YOUR INSTRUCTIONS: Would you return, word for word, the lines of the data below from the line with "464x306 pixels. Task: Set" through the line with "Click the Radeon VII model name", and no others?

PROVIDED RECORDS:

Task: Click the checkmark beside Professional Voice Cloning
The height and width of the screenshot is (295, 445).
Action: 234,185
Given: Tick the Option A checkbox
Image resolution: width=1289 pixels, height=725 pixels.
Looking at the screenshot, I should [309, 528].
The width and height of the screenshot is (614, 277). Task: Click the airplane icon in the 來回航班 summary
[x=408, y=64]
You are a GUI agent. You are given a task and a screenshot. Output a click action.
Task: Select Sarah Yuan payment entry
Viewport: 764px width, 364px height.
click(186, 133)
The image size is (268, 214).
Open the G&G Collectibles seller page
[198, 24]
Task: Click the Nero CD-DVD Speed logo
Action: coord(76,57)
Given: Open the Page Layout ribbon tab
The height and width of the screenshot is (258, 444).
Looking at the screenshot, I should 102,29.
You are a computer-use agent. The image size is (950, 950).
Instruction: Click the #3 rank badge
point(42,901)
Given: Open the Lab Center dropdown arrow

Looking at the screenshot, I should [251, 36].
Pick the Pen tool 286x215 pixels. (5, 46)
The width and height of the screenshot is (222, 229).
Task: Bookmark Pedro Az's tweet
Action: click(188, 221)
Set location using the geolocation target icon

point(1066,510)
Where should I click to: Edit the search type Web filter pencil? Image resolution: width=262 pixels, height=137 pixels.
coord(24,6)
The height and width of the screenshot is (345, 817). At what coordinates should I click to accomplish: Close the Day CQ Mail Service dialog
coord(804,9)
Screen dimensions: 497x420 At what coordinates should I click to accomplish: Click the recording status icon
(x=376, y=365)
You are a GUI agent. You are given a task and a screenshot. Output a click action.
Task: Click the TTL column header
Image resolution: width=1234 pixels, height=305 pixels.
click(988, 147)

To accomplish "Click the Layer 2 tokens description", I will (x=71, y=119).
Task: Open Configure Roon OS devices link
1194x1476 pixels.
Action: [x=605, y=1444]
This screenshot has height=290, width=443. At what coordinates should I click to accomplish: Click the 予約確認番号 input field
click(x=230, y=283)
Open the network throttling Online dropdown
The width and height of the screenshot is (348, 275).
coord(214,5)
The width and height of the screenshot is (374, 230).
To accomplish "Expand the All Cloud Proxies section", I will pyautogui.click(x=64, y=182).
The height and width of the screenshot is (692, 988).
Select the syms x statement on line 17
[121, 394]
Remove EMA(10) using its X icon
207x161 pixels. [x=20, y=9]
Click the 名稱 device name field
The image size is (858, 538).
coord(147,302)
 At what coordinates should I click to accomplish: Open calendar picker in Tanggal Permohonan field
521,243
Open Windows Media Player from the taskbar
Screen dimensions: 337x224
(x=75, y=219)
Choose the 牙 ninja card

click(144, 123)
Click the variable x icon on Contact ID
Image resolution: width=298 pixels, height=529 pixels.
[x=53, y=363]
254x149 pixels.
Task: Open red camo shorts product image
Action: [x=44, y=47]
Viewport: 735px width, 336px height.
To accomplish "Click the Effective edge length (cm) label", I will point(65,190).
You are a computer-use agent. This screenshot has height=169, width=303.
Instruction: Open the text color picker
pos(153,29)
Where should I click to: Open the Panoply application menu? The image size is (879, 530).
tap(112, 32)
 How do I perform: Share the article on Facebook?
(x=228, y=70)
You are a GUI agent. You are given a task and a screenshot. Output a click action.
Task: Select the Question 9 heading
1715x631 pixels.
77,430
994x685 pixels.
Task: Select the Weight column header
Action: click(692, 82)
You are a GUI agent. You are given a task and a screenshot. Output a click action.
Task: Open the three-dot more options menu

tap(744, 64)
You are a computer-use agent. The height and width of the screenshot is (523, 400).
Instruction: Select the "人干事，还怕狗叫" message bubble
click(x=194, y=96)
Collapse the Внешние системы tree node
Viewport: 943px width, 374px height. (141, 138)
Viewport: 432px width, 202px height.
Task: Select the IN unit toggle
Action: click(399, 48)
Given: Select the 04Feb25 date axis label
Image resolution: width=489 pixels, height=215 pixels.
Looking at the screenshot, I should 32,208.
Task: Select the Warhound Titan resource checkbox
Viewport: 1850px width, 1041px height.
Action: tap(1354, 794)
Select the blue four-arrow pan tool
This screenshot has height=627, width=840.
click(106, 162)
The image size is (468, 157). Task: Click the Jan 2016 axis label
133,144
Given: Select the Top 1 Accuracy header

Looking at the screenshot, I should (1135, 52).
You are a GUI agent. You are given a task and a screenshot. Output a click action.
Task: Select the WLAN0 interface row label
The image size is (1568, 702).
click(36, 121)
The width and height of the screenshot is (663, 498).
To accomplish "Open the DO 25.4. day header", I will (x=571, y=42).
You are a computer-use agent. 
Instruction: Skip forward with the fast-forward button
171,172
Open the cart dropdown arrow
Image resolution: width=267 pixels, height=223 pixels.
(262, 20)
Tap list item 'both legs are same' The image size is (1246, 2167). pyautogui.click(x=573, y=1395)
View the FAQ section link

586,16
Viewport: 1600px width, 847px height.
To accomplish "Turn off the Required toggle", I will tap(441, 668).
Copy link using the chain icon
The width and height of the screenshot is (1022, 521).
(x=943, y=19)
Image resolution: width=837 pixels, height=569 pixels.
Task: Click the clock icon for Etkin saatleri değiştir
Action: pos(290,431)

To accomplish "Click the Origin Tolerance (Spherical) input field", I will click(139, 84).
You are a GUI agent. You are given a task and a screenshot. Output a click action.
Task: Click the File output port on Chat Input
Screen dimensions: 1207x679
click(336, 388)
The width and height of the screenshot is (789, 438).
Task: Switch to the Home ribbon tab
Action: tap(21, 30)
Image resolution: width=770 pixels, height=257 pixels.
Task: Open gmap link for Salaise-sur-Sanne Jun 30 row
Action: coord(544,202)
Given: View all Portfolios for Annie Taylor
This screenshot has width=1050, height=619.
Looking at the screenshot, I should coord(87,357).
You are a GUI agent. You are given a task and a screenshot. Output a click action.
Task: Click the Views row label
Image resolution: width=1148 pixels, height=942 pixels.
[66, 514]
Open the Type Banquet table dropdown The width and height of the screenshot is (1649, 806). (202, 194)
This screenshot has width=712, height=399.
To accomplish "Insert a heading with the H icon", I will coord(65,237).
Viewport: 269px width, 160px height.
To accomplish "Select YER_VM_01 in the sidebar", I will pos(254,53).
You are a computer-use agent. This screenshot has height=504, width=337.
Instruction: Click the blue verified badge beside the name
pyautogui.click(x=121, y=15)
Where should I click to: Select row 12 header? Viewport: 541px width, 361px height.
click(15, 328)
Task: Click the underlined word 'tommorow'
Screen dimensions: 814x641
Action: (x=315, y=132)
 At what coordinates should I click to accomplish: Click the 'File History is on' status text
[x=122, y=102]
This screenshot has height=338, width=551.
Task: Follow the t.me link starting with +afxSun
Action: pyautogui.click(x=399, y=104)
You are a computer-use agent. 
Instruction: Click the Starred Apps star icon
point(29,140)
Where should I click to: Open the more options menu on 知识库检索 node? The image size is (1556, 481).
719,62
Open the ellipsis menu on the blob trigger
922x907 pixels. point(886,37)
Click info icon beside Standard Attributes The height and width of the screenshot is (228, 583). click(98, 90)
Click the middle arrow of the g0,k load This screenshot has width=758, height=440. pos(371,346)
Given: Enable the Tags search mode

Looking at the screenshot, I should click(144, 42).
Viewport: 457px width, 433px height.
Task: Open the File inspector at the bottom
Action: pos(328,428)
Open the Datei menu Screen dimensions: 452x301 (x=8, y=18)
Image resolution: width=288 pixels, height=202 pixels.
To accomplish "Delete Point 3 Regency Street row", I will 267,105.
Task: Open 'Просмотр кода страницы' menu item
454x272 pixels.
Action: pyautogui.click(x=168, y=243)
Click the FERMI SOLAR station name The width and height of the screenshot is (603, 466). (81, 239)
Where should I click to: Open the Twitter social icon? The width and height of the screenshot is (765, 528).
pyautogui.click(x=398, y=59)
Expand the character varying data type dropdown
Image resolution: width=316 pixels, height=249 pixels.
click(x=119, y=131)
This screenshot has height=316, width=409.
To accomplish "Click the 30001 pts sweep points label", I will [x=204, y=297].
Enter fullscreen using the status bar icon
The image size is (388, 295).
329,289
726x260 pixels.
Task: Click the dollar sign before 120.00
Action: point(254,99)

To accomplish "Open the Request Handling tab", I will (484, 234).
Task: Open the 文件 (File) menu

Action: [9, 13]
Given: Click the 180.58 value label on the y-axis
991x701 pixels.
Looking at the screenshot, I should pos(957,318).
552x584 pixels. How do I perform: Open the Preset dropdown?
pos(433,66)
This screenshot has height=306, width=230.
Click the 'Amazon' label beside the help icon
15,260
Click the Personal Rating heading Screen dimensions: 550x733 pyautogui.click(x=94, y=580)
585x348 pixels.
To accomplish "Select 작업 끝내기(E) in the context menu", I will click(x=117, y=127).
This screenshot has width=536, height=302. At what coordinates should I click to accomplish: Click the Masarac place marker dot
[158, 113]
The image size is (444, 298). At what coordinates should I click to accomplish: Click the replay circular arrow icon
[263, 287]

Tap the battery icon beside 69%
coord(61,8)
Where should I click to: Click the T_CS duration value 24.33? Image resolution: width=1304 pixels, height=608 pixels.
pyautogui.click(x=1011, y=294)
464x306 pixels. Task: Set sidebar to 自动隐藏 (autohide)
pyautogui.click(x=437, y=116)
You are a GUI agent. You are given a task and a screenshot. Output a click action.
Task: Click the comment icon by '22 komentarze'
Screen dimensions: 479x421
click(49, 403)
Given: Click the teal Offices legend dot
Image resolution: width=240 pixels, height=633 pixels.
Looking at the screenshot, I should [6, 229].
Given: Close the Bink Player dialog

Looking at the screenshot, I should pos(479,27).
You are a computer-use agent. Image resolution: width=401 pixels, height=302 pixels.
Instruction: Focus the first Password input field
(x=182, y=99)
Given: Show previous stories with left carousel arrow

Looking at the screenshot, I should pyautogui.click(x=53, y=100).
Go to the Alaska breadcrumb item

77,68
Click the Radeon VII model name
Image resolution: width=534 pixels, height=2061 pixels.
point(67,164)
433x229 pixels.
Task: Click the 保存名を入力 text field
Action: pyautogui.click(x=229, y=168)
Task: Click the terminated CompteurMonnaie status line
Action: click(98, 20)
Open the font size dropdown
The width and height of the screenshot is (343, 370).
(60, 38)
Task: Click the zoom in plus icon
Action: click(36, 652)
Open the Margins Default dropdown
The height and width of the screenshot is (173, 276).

TASK OUTPUT:
464x306 pixels. Task: Set sidebar to 自动隐藏 (autohide)
pyautogui.click(x=437, y=116)
You are a GUI agent. You are given a task and a screenshot. Output a click action.
Task: Click the comment icon by '22 komentarze'
Screen dimensions: 479x421
click(49, 403)
Given: Click the teal Offices legend dot
Image resolution: width=240 pixels, height=633 pixels.
Looking at the screenshot, I should [6, 229].
Given: Close the Bink Player dialog

Looking at the screenshot, I should pos(479,27).
You are a computer-use agent. Image resolution: width=401 pixels, height=302 pixels.
Instruction: Focus the first Password input field
(x=182, y=99)
Given: Show previous stories with left carousel arrow

Looking at the screenshot, I should pyautogui.click(x=53, y=100).
Go to the Alaska breadcrumb item

77,68
Click the Radeon VII model name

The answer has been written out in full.